A minha namorada tem um celular Nokia antigo, daqueles de flip ainda
(lembram?). Não tem nenhum recurso a não ser os básicos: telefone,
mensagens, alarmes, uns joguinhos.

Os mais jovens dizem que o fato de ela ter um telefone velho assim “é
paia demais”, ou algo assim, não estou por dentro das gírias novas.
Apesar das críticas, é com esse celular que ela fala quase todo dia com
a mãe dela, a 800 km daqui. É com esse celular que ela se comunica com
os sobrinhos e irmãos que moram longe. É com esse celular que ela troca
mensagens comigo.

Ela não está nem aí para o que está acontecendo no Twitter (e eu,
namorado ruim que sou, continuo checando-o mesmo quando estou com ela).
Ela não ri das fotos com legendas engraçadas no Instagram. Ela consulta
o Facebook com calma, no computador dela. Ela não precisa consultar o
email quando está na fila do mercado.

Ela é formada numa universidade, trabalha, já morou em algumas cidades
diferentes, vai a festas, tem amigos, tem um namorado. Tudo isso sem um
smartphone. E ela diz que só vai comprar um outro celular quando este
estragar. Considerando que estamos falando de um Nokia antigo, isso quer
dizer nunca.

Namorá-la é com certeza a melhor coisa que me aconteceu nesse ano, e,
apesar de naturalmente não ser só por causa disso, ela é um lembrete
ativo do que queremos dizer quando precisamos de algo.

Você é um animal. Você precisa de água e comida. Precisa dormir. Precisa
fazer exercício. Precisa urinar e defecar.

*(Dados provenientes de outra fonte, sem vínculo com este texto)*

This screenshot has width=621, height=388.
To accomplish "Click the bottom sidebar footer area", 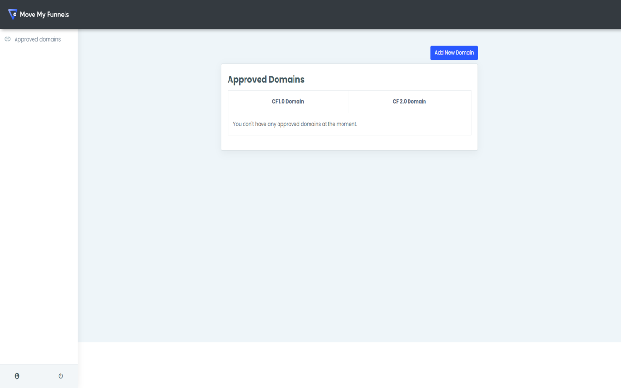I will tap(39, 375).
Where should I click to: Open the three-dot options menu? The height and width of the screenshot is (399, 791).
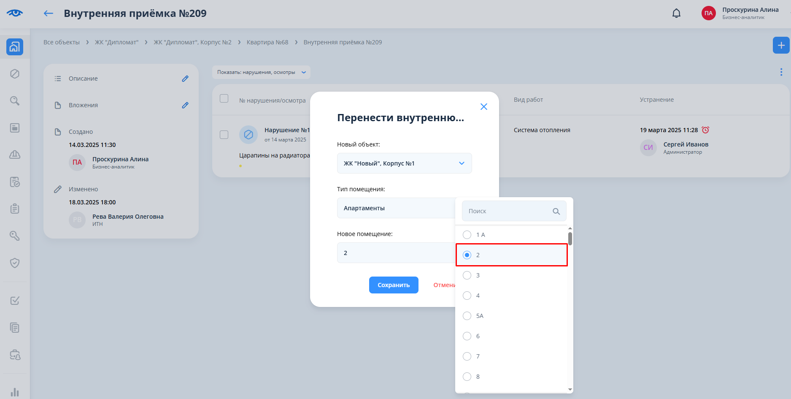781,72
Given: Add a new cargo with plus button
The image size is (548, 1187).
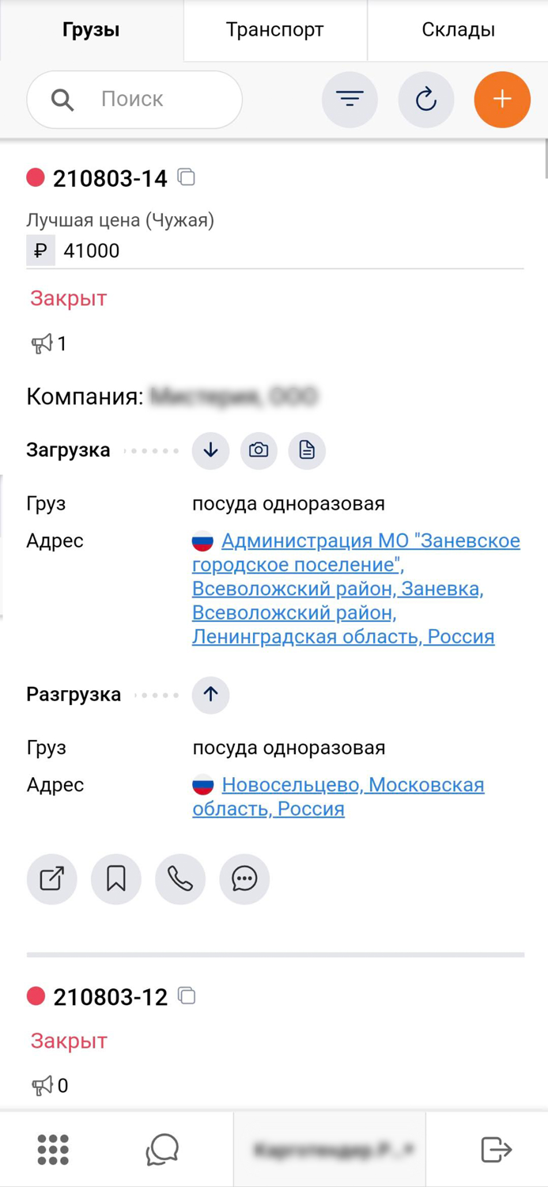Looking at the screenshot, I should [x=502, y=100].
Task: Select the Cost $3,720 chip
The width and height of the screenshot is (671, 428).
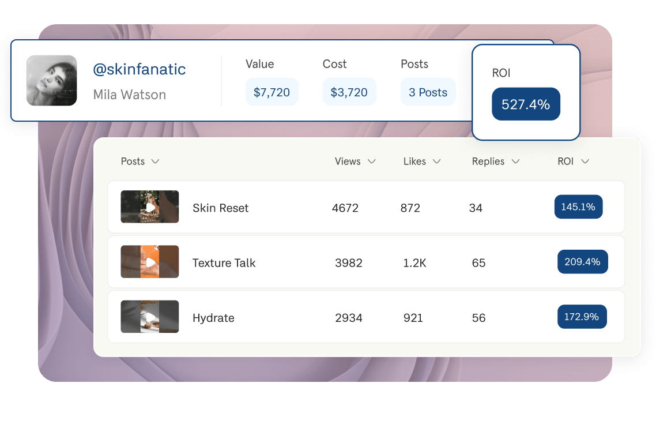Action: pyautogui.click(x=349, y=92)
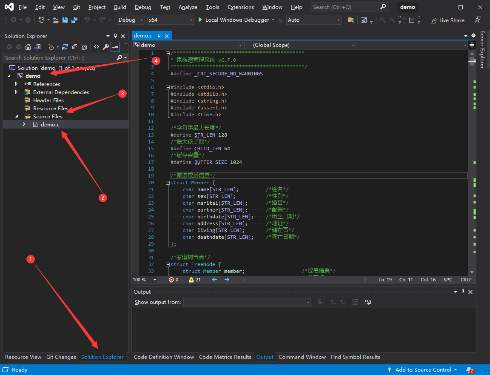Open the notifications bell in status bar

[x=469, y=369]
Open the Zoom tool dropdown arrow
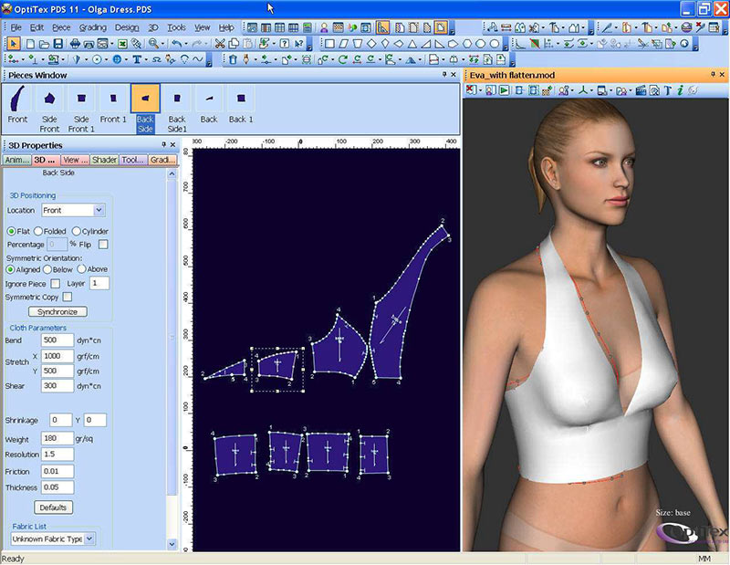This screenshot has height=565, width=730. pos(162,43)
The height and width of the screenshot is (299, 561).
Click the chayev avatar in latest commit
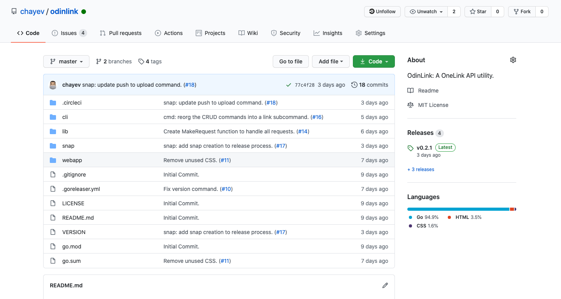[x=53, y=85]
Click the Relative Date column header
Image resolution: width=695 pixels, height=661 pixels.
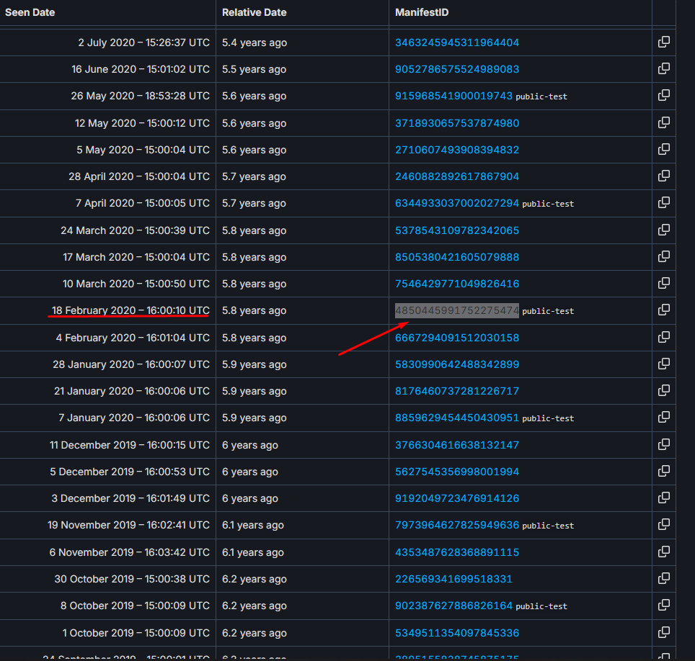tap(254, 12)
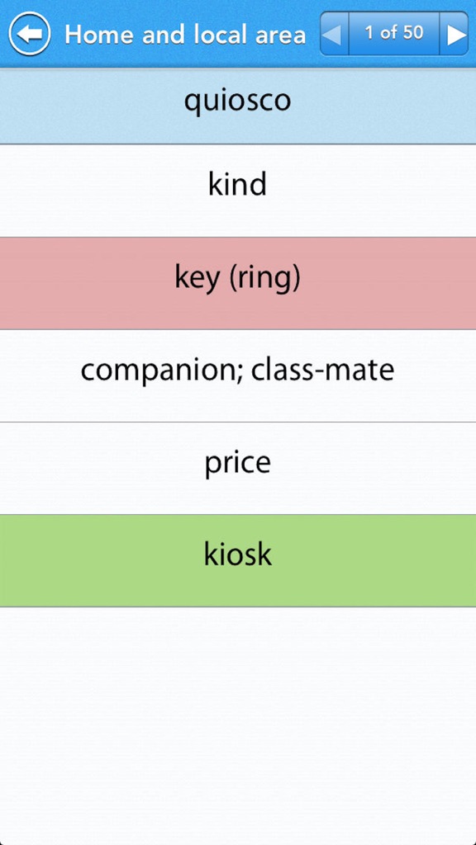Select the 'quiosco' prompt word
Viewport: 476px width, 845px height.
[x=237, y=100]
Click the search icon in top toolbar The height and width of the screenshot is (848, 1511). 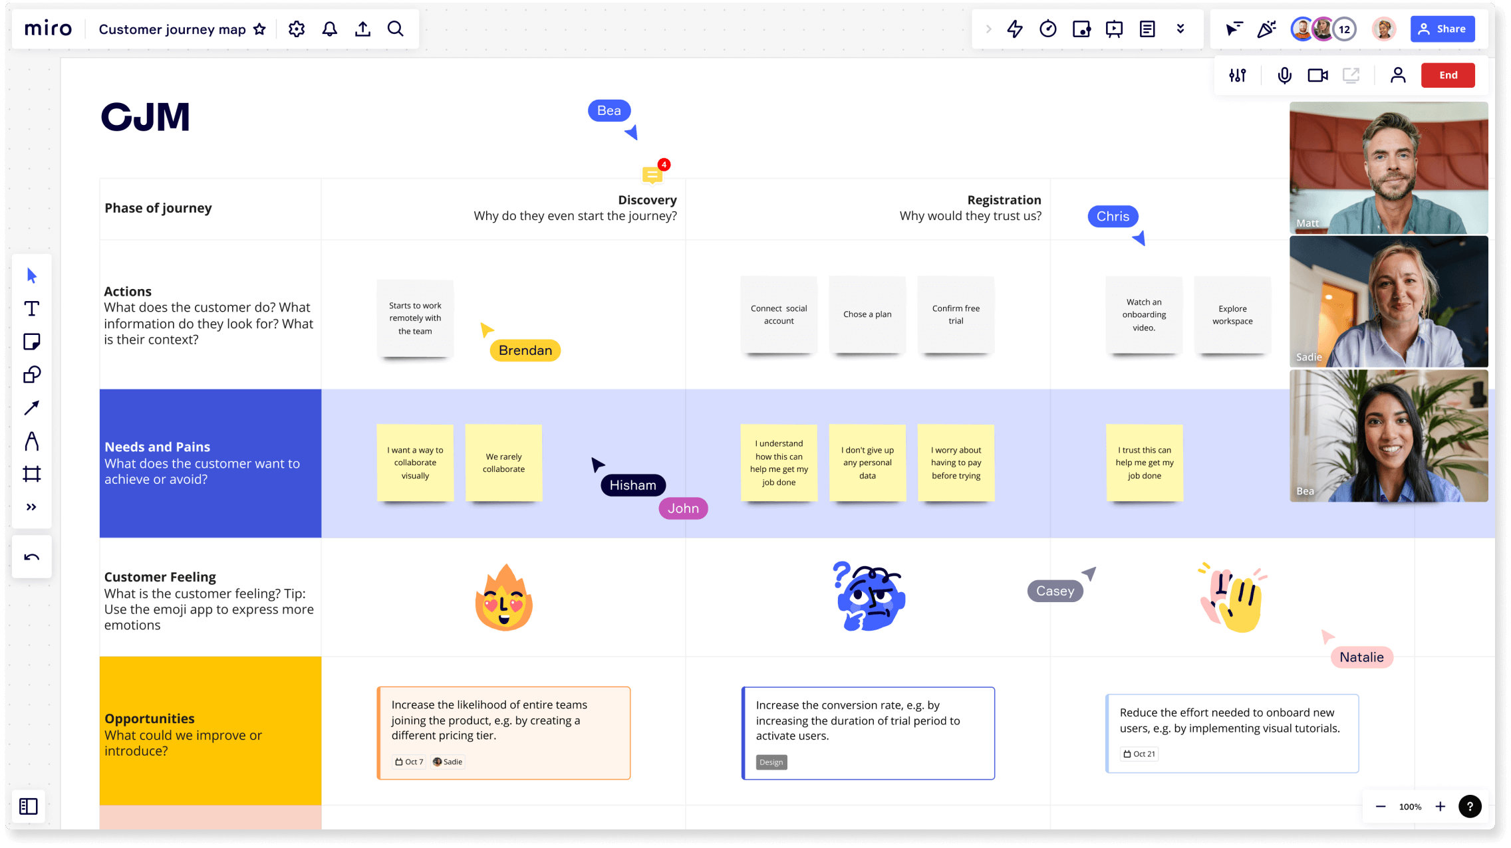[x=396, y=29]
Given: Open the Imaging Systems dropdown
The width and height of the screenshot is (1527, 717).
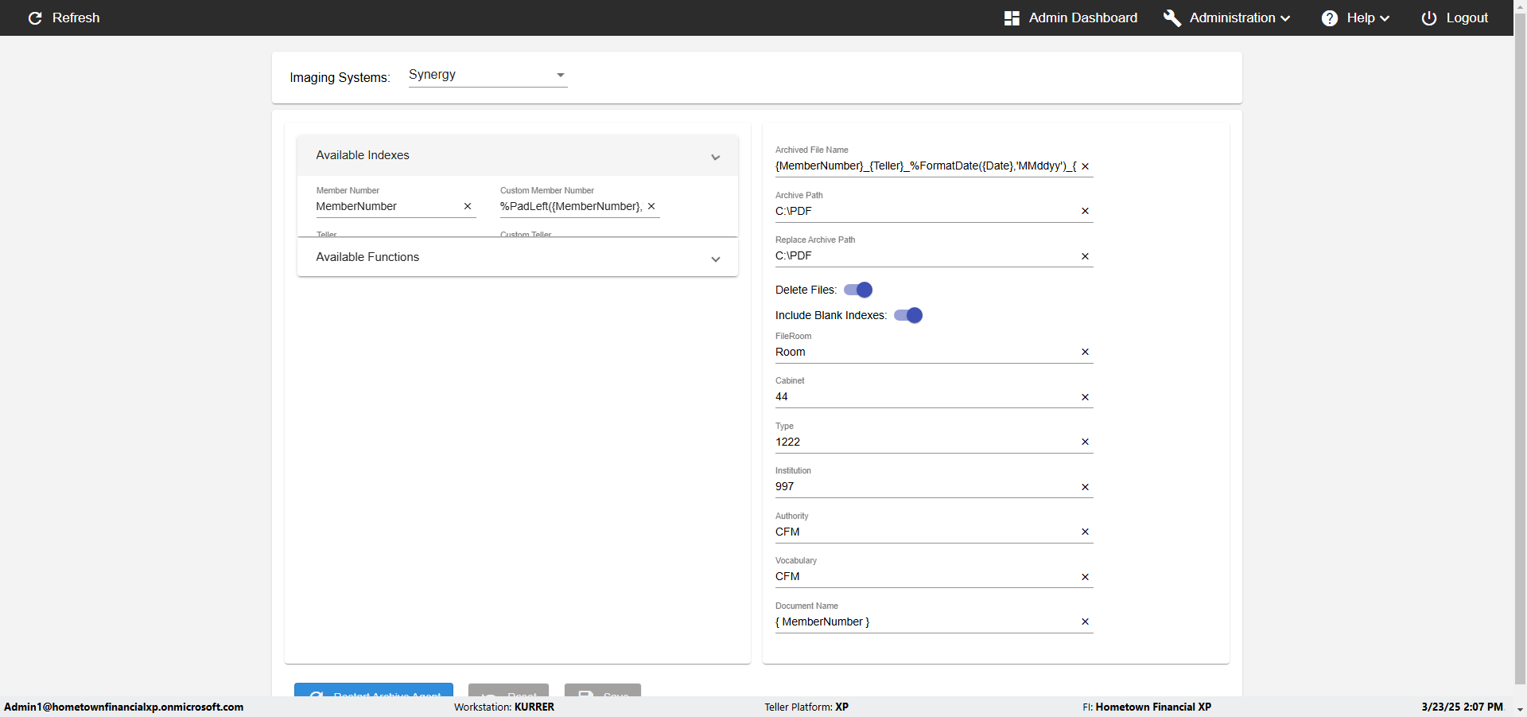Looking at the screenshot, I should pyautogui.click(x=488, y=75).
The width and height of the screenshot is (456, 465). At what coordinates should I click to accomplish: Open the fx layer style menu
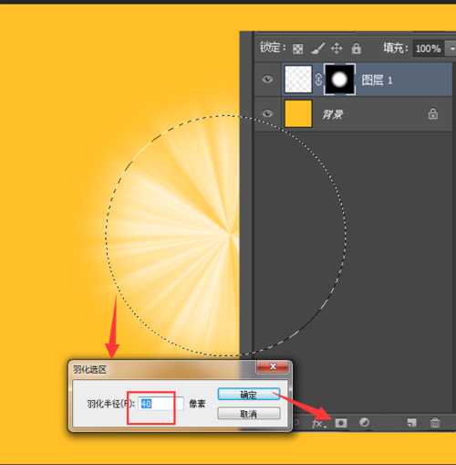point(319,423)
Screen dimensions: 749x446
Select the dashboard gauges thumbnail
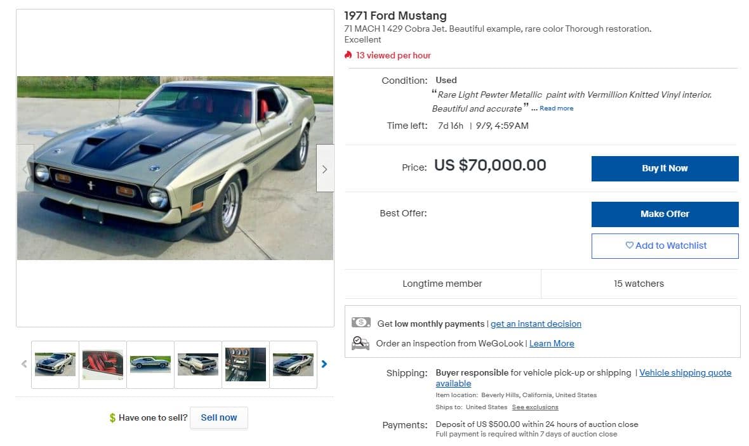pos(246,364)
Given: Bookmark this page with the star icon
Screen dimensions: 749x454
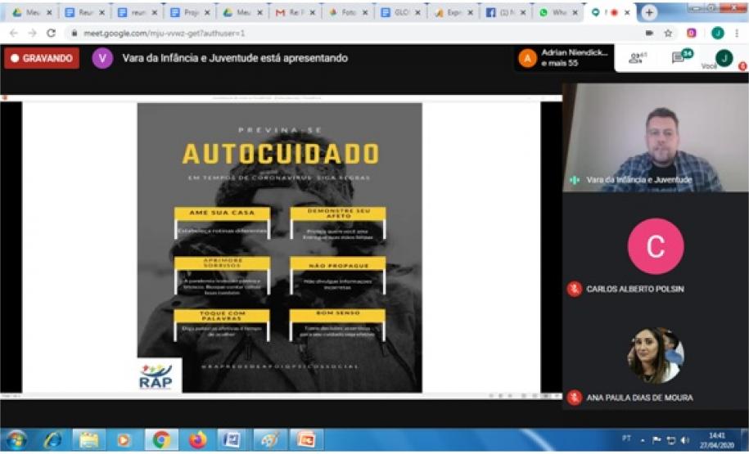Looking at the screenshot, I should coord(668,33).
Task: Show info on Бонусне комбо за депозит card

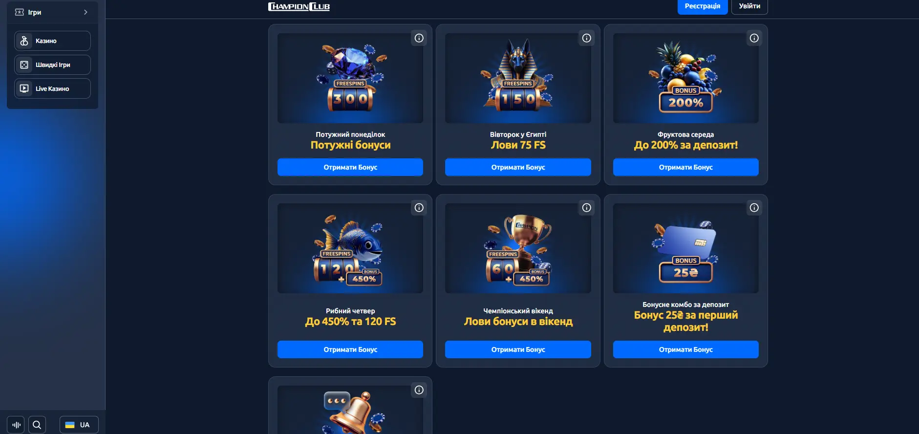Action: (754, 208)
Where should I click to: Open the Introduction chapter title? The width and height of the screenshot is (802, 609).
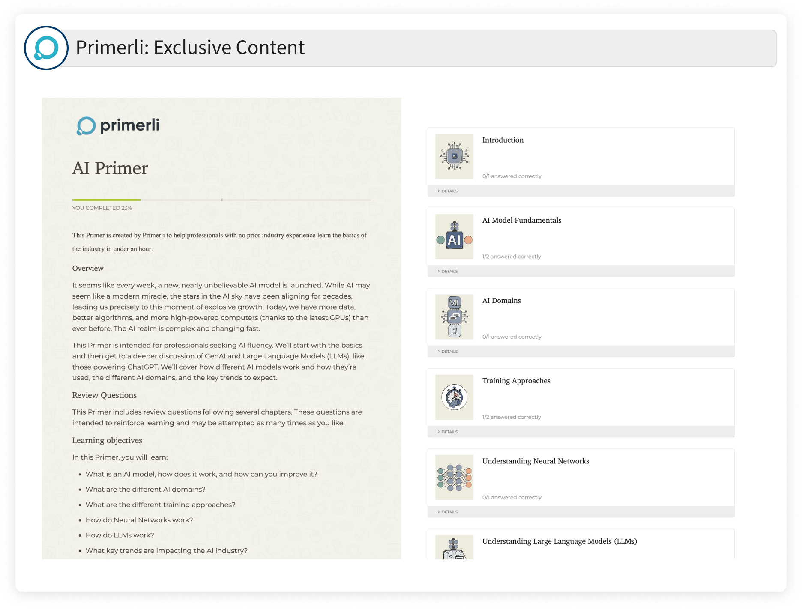[x=503, y=140]
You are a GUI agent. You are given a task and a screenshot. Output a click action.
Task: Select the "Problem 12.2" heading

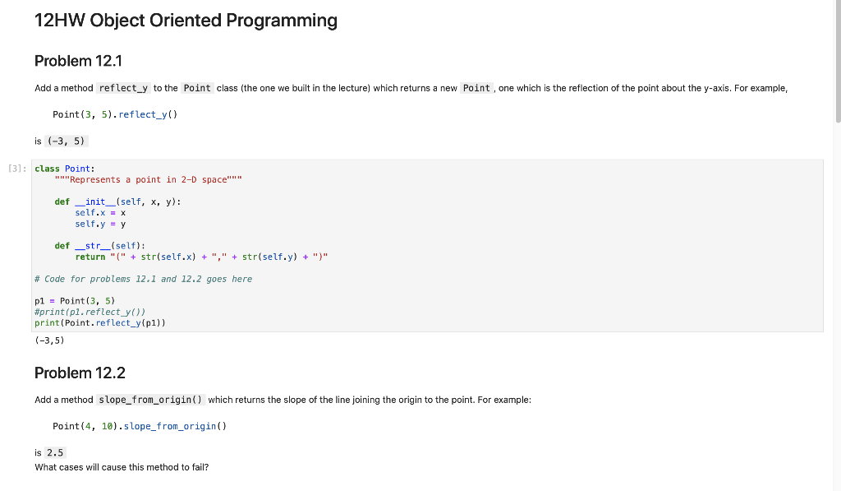tap(79, 373)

Você também é um ser humano. Precisa ter cultura, sentir-se pertencente
a algo, relacionar-se com alguém (seja esse alguém Deus), integrar-se na
sociedade, estimular-se intelectualmente, descobrir a sua vocação.

O que você não precisa é de uma tela Retina.


Eu me formei em engenharia, então para mim a tecnologia é um meio de
vida. A minha profissão é criar tecnologia, então o leitor pode ter
certeza que não quero dizer que temos que abandonar toda tecnologia. O
que prego é que temos de ter uma atidude racional em relação a ela.

Meu tema de mestrado é a refrigeração, a ciência de produzir frio. Uma
geladeira é necessária? Depende. A humanidade viveu muito mais tempo sem
refrigeradores do que com eles. Mas eles certamente ajudam. Com uma
geladeira você precisa ir menos vezes ao mercado porque os alimentos
duram mais. Você se refresca com a cerveja no verão. Você pode preparar
a comida na véspera da festa para poder aproveitar com seus amigos. Tudo
isso é ótimo. Tempo e dinheiro poupado com a ajuda de uma geladeira
podem ser usados para outras coisas.

Tudo bem, os benefícios de ter um refrigerador são tantos que você
decide que precisa de um. Mas você não precisa de uma geladeira de
inox com duas portas. Você quer uma e pode comprar. Ótimo.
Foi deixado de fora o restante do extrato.